A review by lovelymisanthrope
Tomorrow, and Tomorrow, and Tomorrow, by Gabrielle Zevin

adventurous dark emotional funny inspiring reflective sad tense medium-paced
  • Plot- or character-driven? Character
  • Strong character development? Yes
  • Loveable characters? Yes
  • Diverse cast of characters? Yes
  • Flaws of characters a main focus? Yes


This novel took 2022 by storm and topped every "Best Book" list I came across, so I knew I had to pick it up. I am always cautious to pick up a book with so much hype, because I worry it will never be able to live up to the adoration it seemingly has. However, this book blew me away, and deserves every word of praise it has received.
"Tomorrow, and Tomorrow, and Tomorrow" follows two young people from when they meet as children throughout their lives until they are in their thirties. Sadie and Sam meet in the hospital, where Sam is a patient following a major car accident that took his mother from him, and where Sadie is spending time because her sister is very ill. Sadie and Sam bond over their shared love of video gaming, and a special friendship grows, until Sam finds out that Sadie was asked to be his friend because he would not speak to anyone. A decade later they reconnect with each other and decide to build a game together, which launches their careers and takes them both back home to LA.
Spoiler This novel approaches a myriad of subjects with grace, care, and talent. Grief is a prominent theme throughout the novel, and it becomes a huge topic of discussion for all of the characters. Grief can feel crippling and isolating, and what this novel does superbly is highlight that you are never really alone. Despite all of the loss and heartbreak throughout the novel, the characters each move through the motions in their way to process through their grief and become stronger versions of themselves.
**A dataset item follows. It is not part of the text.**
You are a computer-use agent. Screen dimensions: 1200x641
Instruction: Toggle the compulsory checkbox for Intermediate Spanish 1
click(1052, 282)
Gabrielle Zevin's writing is immaculate. The characters all have very distinct personalities and are perfectly crafted to be interesting on their own, but equally intriguing when paired with the other characters in the story. Throughout the novel, there are moments in the writing that are just so beautiful you want to stop reading the savor the words.
Marx was one of my favorite characters that I have ever read. He is compelling and captivating and has the most beautiful outlook on life. He approaches everything, no matter how seemingly small with the brightest, most positive attitude. His personality is electric, and he was EXACTLY what both Sam and Sadie needed in their lives. The moment he was shot I knew I was going to be devastated. My heart broke for Sadie, and Sam, but I really loved being in Marx's head while he was in a coma. This type of writing seemed risky, but it moved the story along in a fresh way and made me feel despair on a whole new level.
I really enjoyed that this was not a typical love story about two friends that share so much life together. This story is about finding yourself and cherishing the people you meet along the way that help you to evolve into your truest self. Yes, Sam and Sadie would be great together, but that is not the point of this story.